ISU’s Office of Sustainability holds event to make plastic bag sleeping mats for homeless

Instead of throwing away old plastic bags or hoarding them at home without any real purpose, the Office of Sustainability had a different idea on how to approach the campus’s rise in plastic bags: use them to make plastic mats for the homeless. 

Indiana State University’s Office of Sustainability and Center for Community Engagement held a Stop and Serve at the fountain last Wednesday. The event lasted from noon to 2 p.m. 

The purpose of the Stop and Serve event was to create plastic bag mats for the homeless.

“This all came about from our ‘Break Free from Plastic’ campaign,” said Claudia Cozadd, a project manager for the Office of Sustainability as well as a senior ISU student studying biology. 

The “Break Free from Plastic” campaign began several years ago, and Cozadd says that the most progress in the campaign was made last school year, despite the outbreak of coronavirus and the fact that campus was vacated two months early. 

The campaign’s current main goal is to end the use of single-use plastics on campus.
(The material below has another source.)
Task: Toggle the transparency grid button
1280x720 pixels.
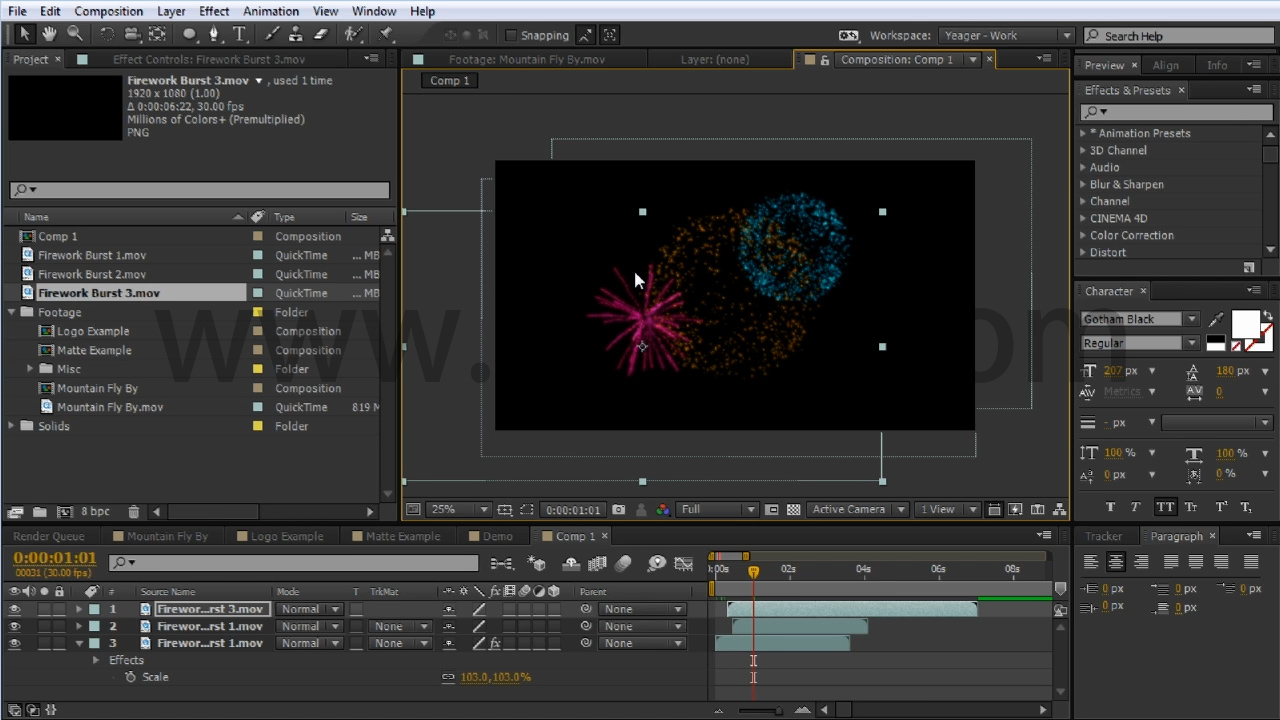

Plastic bags, of course, fall under the single-use plastics umbrella. 

“We noticed that plastic bags were really a problem on campus and wanted to do something about them,” said Cozadd. “So, we had the idea to collect them and make something useful from them.”

The idea Cozadd is talking about is “plarn.” Plarn, which is a portmanteau for “plastic” and “yarn,” can be used to make hats, sandals and even sleeping mats, which is what the Office of Sustainability created at Wednesday’s Stop and Serve event. The original idea of plarn came from the extremely destitute in foreign countries who would use littered plastic bags and sew them together to create something that they needed, such as sleeping mats or blankets. 

At the Office of Sustainability’s Stop and Serve event, students assisted in creating balls of plarn by cutting slits in the bag, making strips, and cutting the strips. This was made into one long strand, which was rolled up into a ball, very much like a ball of yarn. 

These balls of plarn will be sent out to local churches. At the churches, local women in service groups will do the finishing touches and crochet them together to create the final mat-like product. It takes around 700 plastic bags to create one mat. 

The ISU Office of Sustainability and Center for Community Engagement held tabling event yesterday from 4 p.m. to 6 p.m. on the quad.